“Are you? How does it feel?”
“Not at all natural. I don’t believe I’ll ever be satisfied till I’m chained to the car again. Boadicea, do you remember those words you spoke that day we met on the Garguantuan? Does your proposition still hold good?”
“What proposition?”
“Let us unite our forces. Let us fight side by side. Boadicea, will you not change your name to Madden? You know my sad history. Here then I offer you the fragments of my heart.”
“Oh, don’t. You make me feel like a cannibal.”
“Here then I offer you my hand and name. I will try to make you the most devoted of husbands.”
“I am sure you will. Horace, we will work together for the good of the Cause.”
A month after we were married and spent our honeymoon in London, chiefly in attending Suffragette meetings. Very soon I began to discover that being wedded to a woman who is wedded to a Cause is like being the understudy of your wife’s husband. And if that rather militant suffragette happens to be a millionairess then one’s negligibility is humiliatingly accentuated. I was only a millionaire in francs, while Boadicea was a millionairess in dollars, and the disparity of values in national currency began to become more and more a painful fact to me.
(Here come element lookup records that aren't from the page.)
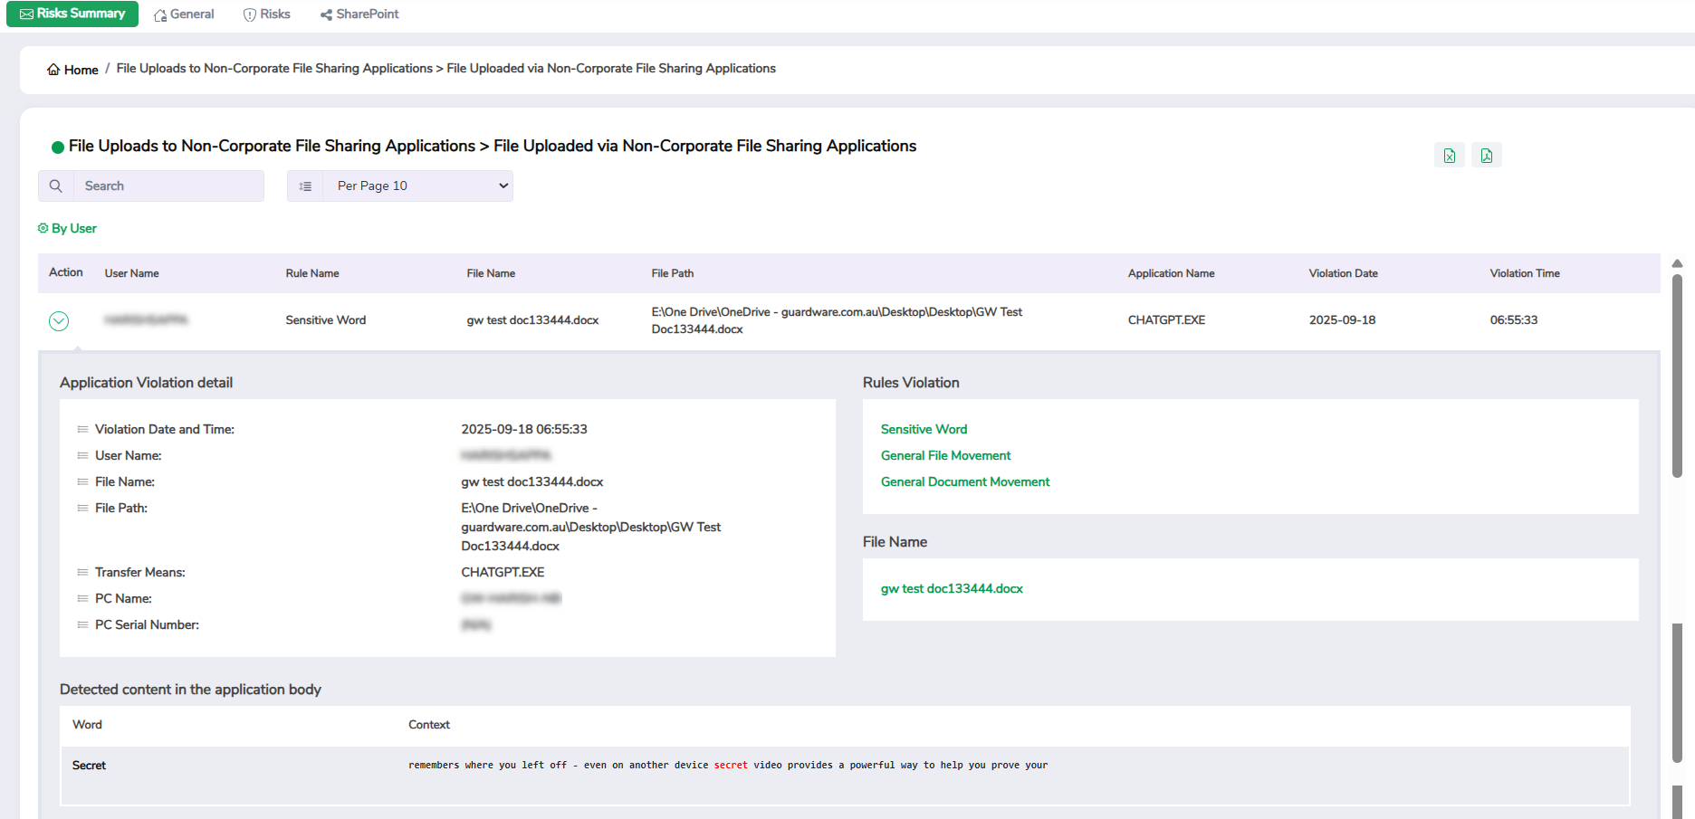Export the table to Excel
The height and width of the screenshot is (819, 1695).
(x=1449, y=156)
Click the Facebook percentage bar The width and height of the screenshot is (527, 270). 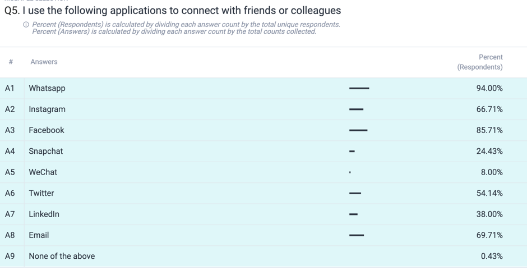[x=358, y=130]
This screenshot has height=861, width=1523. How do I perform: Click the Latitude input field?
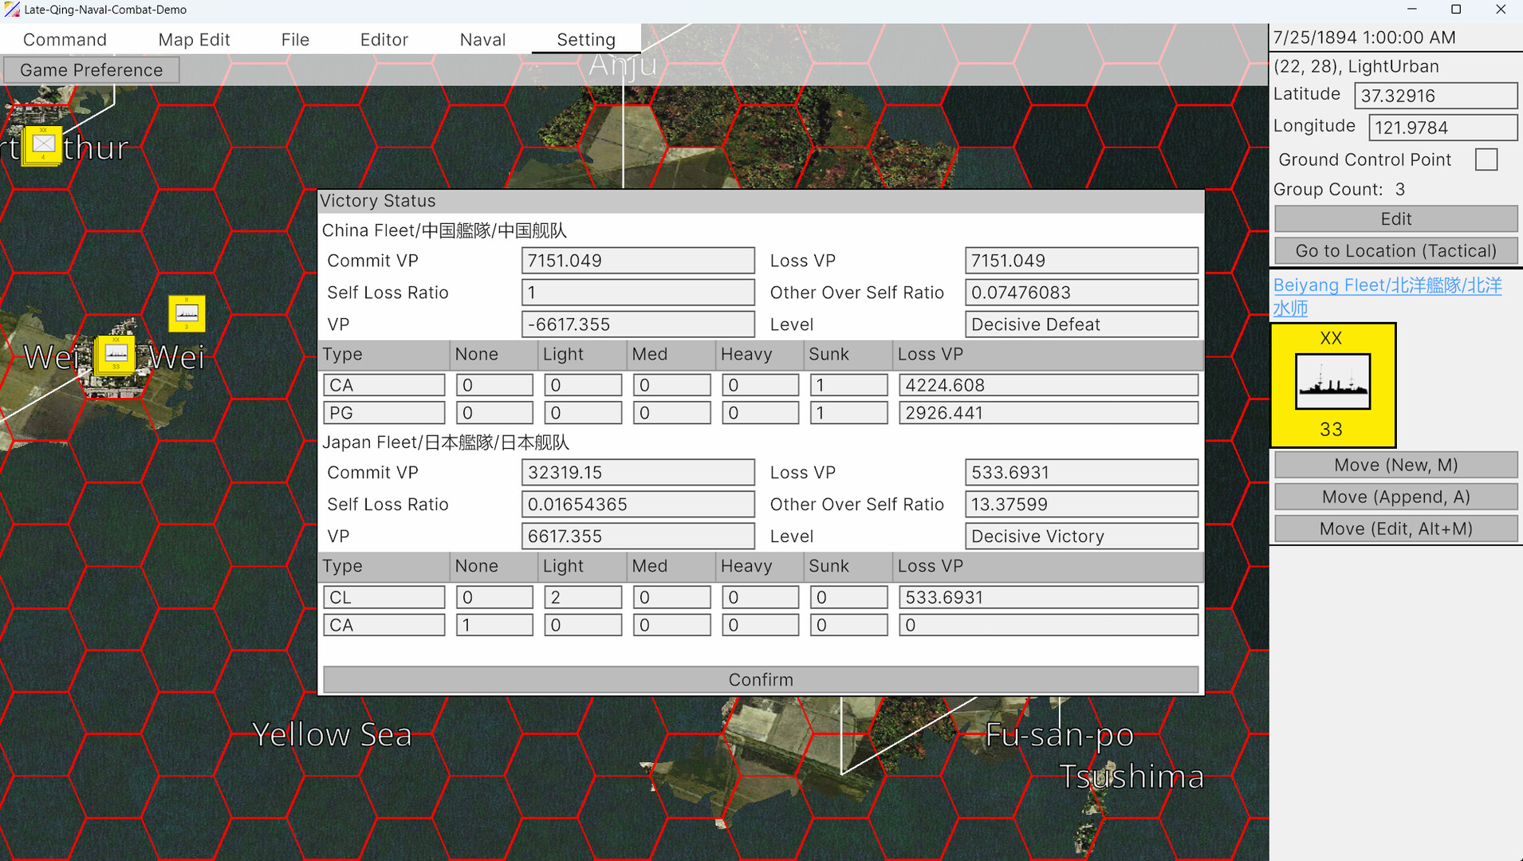tap(1435, 95)
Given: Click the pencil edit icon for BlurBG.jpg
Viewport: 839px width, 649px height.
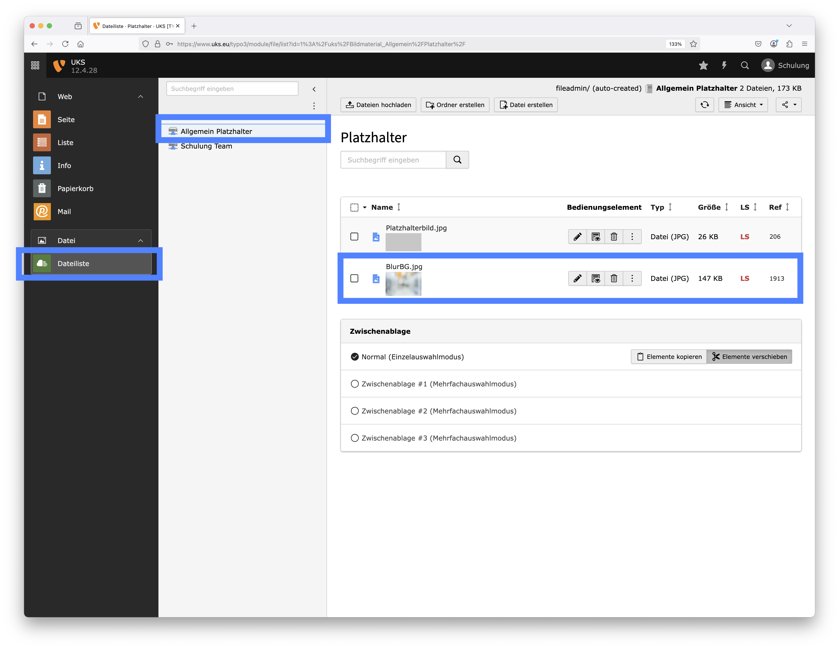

I was not long, too, in discovering that my sympathy with the Cause was only skin-deep. Indeed, my suddenly discovered enthusiasm had surprised even myself. It was unlike me to become so interested in real, vital questions, that more than once I suspected myself of being a hypocrite. At long distance the idea of Woman finding herself fascinated me just as socialism fascinated me. I could dream and idealise and let my imagination paint wonderful pictures of a woman’s world, but once the matter became concrete, my enthusiasm took wings. Then it was I had my first tiff with Boadicea.
“Boa, I don’t want to march in the demonstration on Sunday,” I said peevishly.